In the book, you analyze the Israeli-Palestinian conflict from a psychological viewpoint. You say countries do not clash with one another only over land, capital and vested interests, but in order to force others to see the world as they do.
“Yes, it’s a game of narratives. I’ve been covering the Middle East since the Oslo peace process many years ago. And there’s always an assumption that if we could only find the right lines on the map or the right structure for the peace process, then we could settle the problem. The point of the book is that most of our thinking is unconscious, and most of our motivation comes from deep down below. When you read all this research on the brain, you become aware of our unconscious motivations, which can’t be solved by technocratic solutions. You become aware of the intense power of emotion, and you realize that conflicts like this have to be solved from the bottom-up and can’t be solved from the top-down.”

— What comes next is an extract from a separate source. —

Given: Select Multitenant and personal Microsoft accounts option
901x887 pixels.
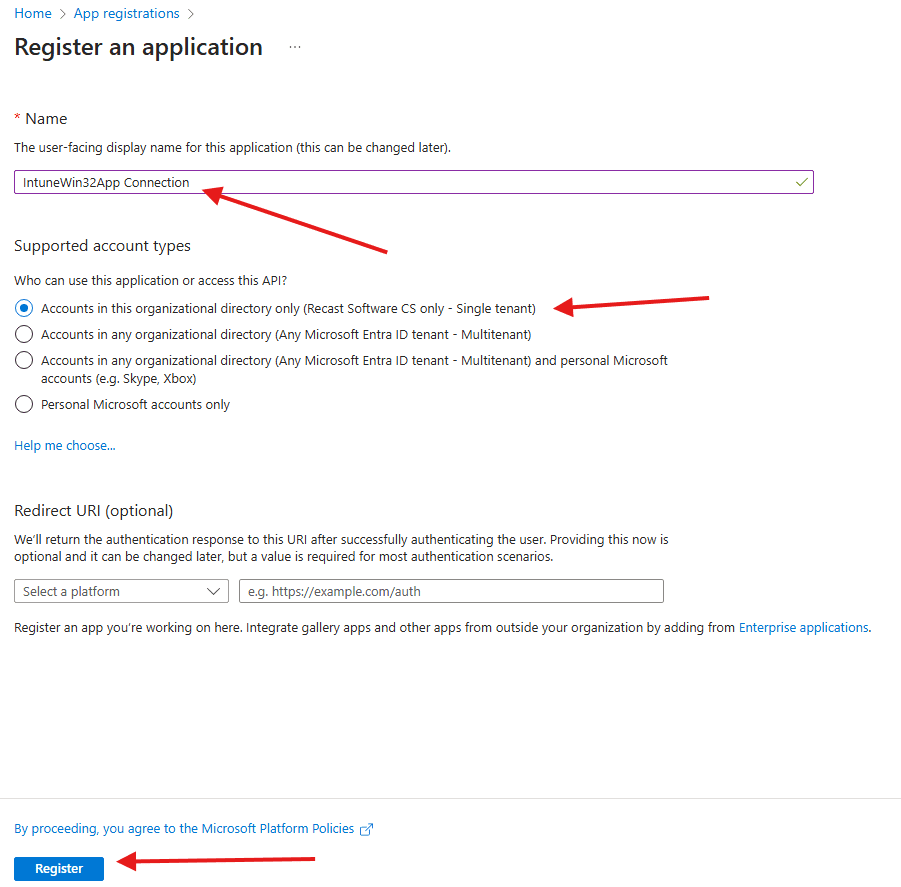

“I do think that one of the prime motivators is for dignity and respect and recognition. We all want to feel recognized and respected. If this current situation allowed – which I don’t think it does right now – for some settlements to be withdrawn – unilateral withdrawal – Palestinians in the West Bank could live with some sense of dignity. Having said that, I think one of the lessons of psychology is that you can’t change other people if they don’t want to change. If some people want to believe what Hamas believes, you can’t just change them; they have to stop believing in that stuff on their own. Sometimes you just have to wait.”
In this last Gaza war we saw phenomena that are the opposite of mutual respect and dignity. Racism and violence were unleashed against everyone who was branded an “enemy.”
“I agree with you. To me, that is the largest story. Over the course of time I’ve certainly heard more racism than I used to. We have a very quick, unconscious bias to separate groups into people like us; into us and the other – this happens in psychological experiments amazingly quickly. In one experiment, when Chinese people watched a Chinese person in pain, you could see the whole brain light up. And then they watched a non-Chinese person in pain and they didn’t care as much. That is wired into our nature, and we have to fight against it.”